Wie Morde besser erforscht werden können

  • Nora Markwalder, Professorin für Strafrecht, Strafprozessrecht und Kriminologie an der Universität St. Gallen. Foto: Privatfoto

Kriminologie Tötungsdelikte sind die schwersten Straftaten, trotzdem werden sie kaum systematisch erforscht. Die Kriminologin Nora Markwalder wirbt für einen europäischen „Homicide-Monitor“  – um damit Morde zu verhindern.

Nora Markwalder forscht und lehrt an der Universität St.
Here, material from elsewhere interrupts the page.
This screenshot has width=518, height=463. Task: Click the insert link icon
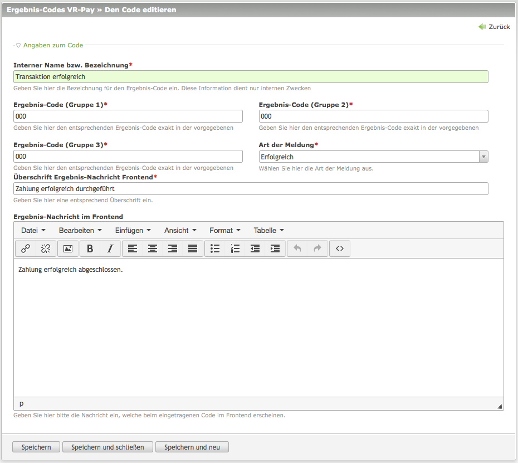26,249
Gallen Strafrecht, Strafprozessrecht und Kriminologie. Ein Schwerpunkt ihrer Arbeit ist die systematische Untersuchung von Tötungsdelikten. Am kommenden Montag, 5. Mai, kommt sie nach Tübingen, auf Einladung des Kriminologisch-Kriminalpolitischen Arbeitskreises. Ihr öffentlicher Vortrag unter dem Titel „European Homicide Monitor - eine Option für Deutschland?“ beginnt um 19.15 Uhr im Hörsaal 9 in der Neuen Aula (Geschwister-Scholl-Platz).

Sie haben festgestellt, dass die schwersten Verbrechen, also die Tötung von Menschen, wissenschaftlich bislang kaum systematisch erforscht werden. Was fehlt Ihnen denn da in der aktuellen Forschung?
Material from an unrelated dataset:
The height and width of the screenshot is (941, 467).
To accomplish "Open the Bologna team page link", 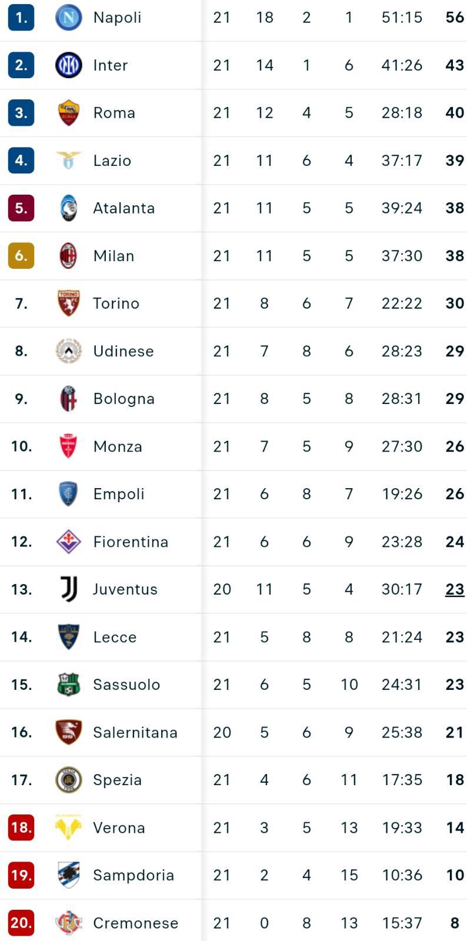I will point(124,399).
Nora Markwalder: Es fehlen strukturierte, detaillierte Daten, darum wissen wir vergleichsweise wenig. Wir haben Statistiken, das hat jedes Land, die die Zahlen aufführen. Da ist aufgeführt, wie viele Tötungsdelikte es gab, wie viele Verurteilungen. Sie führen vielleicht noch das Alter und Geschlecht von Täter und Opfer auf sowie den Modus Operandi. Aber es fehlt das Detailwissen.

Eigentlich müsste die Quellenlage doch gut sein. Bei Tötungsdelikten haben wir eine sehr hohe Aufklärungsrate. Und in den Prozessen werden die Fälle ja ausführlich erörtert. Es gibt Urteile und viele Akten.

Genau, das Material wäre da. Aber das müsste für die kriminologische Forschung aufbereitet werden. Das ist auch das, was wir in der Schweiz und einigen anderen europäischen Ländern machen. Wir nehmen die Akten jedes Falls und erfassen Informationen systematisch in einer eigenen Datenbank: zu den Tätern, den Opfern, dem Tathergang und der Vorgeschichte, zur Motivation des Täters oder der Täterin. Kam es zu einer Verurteilung – und zu welcher?

Wird denn da auch geschaut, wie es nach einer Entlassung mit den Tätern weitergeht?

Nein, nur bis zum rechtskräftigen Urteil. Es wäre aber ein spannender Aspekt, den man auch anschauen könnte: Begehen die dann wieder Delikte oder nicht? Das wäre dann ein zweiter Teil. Aber derzeit schauen wir bis zur Rechtskraft des Urteils.

Was erhoffen Sie sich denn von so einer systematischen Aufarbeitung? Welche Erkenntnisse wollen Sie daraus ziehen?

Es geht beispielsweise darum, Risikofaktoren zu identifizieren. Wenn wir 100, 200 oder 1000 Tötungsdelikte untersuchen, sehen wir Gemeinsamkeiten. Das sind alles Informationen, die uns dann helfen können, solche Taten zu verhindern.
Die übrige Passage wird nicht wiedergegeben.